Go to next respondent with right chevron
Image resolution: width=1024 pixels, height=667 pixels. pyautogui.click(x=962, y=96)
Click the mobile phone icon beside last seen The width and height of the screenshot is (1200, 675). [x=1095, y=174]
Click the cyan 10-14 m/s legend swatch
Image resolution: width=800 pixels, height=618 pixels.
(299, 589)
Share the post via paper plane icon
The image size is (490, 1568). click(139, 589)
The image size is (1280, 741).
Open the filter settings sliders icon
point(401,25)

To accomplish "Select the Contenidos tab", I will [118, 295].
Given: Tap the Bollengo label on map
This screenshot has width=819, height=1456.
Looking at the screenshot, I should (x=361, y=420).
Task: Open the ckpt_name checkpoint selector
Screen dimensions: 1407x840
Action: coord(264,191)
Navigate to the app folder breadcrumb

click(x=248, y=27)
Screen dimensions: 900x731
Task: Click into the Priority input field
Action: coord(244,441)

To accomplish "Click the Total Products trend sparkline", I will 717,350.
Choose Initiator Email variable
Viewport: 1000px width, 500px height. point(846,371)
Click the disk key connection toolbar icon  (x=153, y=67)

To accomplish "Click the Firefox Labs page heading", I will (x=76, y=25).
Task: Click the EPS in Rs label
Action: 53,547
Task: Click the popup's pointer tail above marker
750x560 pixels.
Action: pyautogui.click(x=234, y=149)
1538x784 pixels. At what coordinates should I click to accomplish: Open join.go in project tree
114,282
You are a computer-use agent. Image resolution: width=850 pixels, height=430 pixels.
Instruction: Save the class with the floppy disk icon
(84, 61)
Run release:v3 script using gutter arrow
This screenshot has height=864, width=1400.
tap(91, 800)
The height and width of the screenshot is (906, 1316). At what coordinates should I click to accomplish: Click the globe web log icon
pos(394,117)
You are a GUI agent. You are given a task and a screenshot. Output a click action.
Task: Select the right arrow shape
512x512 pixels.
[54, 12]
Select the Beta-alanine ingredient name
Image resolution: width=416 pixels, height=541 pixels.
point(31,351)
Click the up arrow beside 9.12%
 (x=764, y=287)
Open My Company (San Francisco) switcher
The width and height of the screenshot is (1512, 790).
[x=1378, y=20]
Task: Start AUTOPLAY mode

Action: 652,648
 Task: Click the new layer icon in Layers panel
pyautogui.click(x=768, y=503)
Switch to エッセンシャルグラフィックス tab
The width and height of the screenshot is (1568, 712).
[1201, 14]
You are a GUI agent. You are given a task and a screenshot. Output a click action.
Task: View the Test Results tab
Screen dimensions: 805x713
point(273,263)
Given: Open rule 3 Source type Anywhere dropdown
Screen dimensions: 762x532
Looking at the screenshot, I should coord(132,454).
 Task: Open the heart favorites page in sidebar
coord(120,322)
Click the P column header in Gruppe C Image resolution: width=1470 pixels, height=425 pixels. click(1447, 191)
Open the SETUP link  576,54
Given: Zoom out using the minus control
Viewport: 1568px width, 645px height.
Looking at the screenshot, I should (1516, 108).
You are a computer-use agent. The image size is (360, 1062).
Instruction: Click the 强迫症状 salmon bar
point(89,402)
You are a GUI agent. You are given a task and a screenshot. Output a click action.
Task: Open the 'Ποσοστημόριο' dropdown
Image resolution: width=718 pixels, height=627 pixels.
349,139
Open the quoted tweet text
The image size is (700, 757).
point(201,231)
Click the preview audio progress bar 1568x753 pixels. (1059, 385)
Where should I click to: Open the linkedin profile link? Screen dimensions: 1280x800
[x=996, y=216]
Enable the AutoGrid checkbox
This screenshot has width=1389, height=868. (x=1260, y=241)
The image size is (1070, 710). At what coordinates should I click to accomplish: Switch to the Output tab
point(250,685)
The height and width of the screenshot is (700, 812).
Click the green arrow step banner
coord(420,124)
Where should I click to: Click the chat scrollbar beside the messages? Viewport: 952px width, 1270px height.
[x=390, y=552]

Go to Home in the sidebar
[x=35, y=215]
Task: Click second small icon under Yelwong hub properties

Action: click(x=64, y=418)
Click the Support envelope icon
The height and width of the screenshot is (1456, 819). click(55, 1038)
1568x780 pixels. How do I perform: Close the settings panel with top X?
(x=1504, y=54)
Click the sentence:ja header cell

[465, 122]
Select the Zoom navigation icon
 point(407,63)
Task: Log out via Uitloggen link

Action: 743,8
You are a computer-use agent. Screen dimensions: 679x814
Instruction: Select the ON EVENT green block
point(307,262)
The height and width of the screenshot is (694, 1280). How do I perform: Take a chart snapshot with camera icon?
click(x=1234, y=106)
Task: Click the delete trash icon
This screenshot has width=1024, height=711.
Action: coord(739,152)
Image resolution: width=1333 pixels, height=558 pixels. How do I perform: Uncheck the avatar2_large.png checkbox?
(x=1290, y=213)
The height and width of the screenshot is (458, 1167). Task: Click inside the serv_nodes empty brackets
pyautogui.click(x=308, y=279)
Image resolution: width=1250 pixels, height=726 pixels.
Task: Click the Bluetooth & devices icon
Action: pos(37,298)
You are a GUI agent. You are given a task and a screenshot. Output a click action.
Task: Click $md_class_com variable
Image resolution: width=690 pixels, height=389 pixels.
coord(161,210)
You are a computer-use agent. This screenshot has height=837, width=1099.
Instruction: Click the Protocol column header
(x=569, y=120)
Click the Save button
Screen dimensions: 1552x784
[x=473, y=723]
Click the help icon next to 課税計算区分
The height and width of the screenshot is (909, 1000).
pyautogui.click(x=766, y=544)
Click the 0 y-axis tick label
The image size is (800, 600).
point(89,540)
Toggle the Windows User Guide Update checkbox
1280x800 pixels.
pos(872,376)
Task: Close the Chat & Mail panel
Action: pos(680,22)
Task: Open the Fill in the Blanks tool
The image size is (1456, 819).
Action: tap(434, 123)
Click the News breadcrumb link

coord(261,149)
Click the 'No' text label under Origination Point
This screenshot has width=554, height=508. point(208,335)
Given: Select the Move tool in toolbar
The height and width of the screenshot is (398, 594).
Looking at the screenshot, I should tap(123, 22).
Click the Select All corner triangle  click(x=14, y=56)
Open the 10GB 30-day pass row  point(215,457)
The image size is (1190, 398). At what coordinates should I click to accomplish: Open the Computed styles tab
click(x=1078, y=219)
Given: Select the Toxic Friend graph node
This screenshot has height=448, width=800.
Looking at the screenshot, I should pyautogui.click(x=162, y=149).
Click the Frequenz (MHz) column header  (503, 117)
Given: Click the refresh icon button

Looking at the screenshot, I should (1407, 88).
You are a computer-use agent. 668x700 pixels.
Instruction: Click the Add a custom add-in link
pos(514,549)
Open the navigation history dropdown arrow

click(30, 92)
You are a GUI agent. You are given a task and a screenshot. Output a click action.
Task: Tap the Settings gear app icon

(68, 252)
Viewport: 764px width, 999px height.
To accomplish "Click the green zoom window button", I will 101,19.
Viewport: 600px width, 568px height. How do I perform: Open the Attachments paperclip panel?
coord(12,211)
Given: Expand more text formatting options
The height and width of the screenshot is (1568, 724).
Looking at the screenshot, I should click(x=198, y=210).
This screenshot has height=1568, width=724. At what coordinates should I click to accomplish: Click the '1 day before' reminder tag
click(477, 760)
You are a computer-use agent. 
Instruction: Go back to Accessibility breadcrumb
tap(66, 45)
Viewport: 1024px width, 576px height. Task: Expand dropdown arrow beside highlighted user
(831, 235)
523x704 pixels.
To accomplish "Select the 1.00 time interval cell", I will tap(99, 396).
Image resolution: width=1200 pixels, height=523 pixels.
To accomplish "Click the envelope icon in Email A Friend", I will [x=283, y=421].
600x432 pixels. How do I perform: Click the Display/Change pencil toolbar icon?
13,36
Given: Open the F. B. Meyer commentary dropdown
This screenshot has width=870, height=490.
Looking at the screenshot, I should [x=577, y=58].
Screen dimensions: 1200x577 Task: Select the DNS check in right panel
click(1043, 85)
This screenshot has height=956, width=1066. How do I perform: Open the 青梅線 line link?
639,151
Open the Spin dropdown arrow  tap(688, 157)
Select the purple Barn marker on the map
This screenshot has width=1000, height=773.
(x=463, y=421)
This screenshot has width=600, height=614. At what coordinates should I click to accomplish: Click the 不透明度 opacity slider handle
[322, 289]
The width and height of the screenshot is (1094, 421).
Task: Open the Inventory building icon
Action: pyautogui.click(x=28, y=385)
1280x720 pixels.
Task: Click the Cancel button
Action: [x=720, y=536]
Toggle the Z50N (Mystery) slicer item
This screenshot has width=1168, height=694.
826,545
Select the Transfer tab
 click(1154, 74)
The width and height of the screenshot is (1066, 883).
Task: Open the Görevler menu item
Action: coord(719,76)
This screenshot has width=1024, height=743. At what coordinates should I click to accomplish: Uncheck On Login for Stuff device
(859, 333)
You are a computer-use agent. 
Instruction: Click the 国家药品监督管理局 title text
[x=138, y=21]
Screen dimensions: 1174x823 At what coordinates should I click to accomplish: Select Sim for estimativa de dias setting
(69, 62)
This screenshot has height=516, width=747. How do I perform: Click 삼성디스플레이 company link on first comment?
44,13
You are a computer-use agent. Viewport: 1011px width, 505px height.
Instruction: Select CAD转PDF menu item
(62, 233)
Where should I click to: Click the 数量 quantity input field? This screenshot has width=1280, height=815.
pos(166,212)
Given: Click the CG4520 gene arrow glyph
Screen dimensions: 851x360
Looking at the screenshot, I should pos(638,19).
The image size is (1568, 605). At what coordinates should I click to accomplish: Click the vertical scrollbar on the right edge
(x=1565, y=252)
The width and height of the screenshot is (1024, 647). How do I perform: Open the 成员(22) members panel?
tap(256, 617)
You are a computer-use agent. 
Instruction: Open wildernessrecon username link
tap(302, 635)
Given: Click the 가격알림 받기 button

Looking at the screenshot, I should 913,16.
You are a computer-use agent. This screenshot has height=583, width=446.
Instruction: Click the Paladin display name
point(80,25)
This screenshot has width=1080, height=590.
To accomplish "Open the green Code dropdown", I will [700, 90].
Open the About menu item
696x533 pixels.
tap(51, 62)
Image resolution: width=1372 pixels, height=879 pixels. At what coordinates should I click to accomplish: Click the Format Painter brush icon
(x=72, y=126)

- - -

From the entries above, return exactly the line containing "Task: Click the popup's", the line containing "Task: Open the 'Ποσοστημόριο' dropdown", and all lines between, and nothing else.

EXPECTED OUTPUT:
Task: Click the popup's pointer tail above marker
750x560 pixels.
Action: pyautogui.click(x=234, y=149)
1538x784 pixels. At what coordinates should I click to accomplish: Open join.go in project tree
114,282
You are a computer-use agent. Image resolution: width=850 pixels, height=430 pixels.
Instruction: Save the class with the floppy disk icon
(84, 61)
Run release:v3 script using gutter arrow
This screenshot has height=864, width=1400.
tap(91, 800)
The height and width of the screenshot is (906, 1316). At what coordinates should I click to accomplish: Click the globe web log icon
pos(394,117)
You are a GUI agent. You are given a task and a screenshot. Output a click action.
Task: Select the right arrow shape
512x512 pixels.
[54, 12]
Select the Beta-alanine ingredient name
Image resolution: width=416 pixels, height=541 pixels.
point(31,351)
Click the up arrow beside 9.12%
 (x=764, y=287)
Open My Company (San Francisco) switcher
The width and height of the screenshot is (1512, 790).
[x=1378, y=20]
Task: Start AUTOPLAY mode

Action: 652,648
 Task: Click the new layer icon in Layers panel
pyautogui.click(x=768, y=503)
Switch to エッセンシャルグラフィックス tab
The width and height of the screenshot is (1568, 712).
[1201, 14]
You are a GUI agent. You are given a task and a screenshot. Output a click action.
Task: View the Test Results tab
Screen dimensions: 805x713
point(273,263)
Given: Open rule 3 Source type Anywhere dropdown
Screen dimensions: 762x532
Looking at the screenshot, I should coord(132,454).
 Task: Open the heart favorites page in sidebar
coord(120,322)
Click the P column header in Gruppe C Image resolution: width=1470 pixels, height=425 pixels. click(1447, 191)
Open the SETUP link  576,54
Given: Zoom out using the minus control
Viewport: 1568px width, 645px height.
Looking at the screenshot, I should (1516, 108).
You are a computer-use agent. The image size is (360, 1062).
Instruction: Click the 强迫症状 salmon bar
point(89,402)
You are a GUI agent. You are given a task and a screenshot. Output a click action.
Task: Open the 'Ποσοστημόριο' dropdown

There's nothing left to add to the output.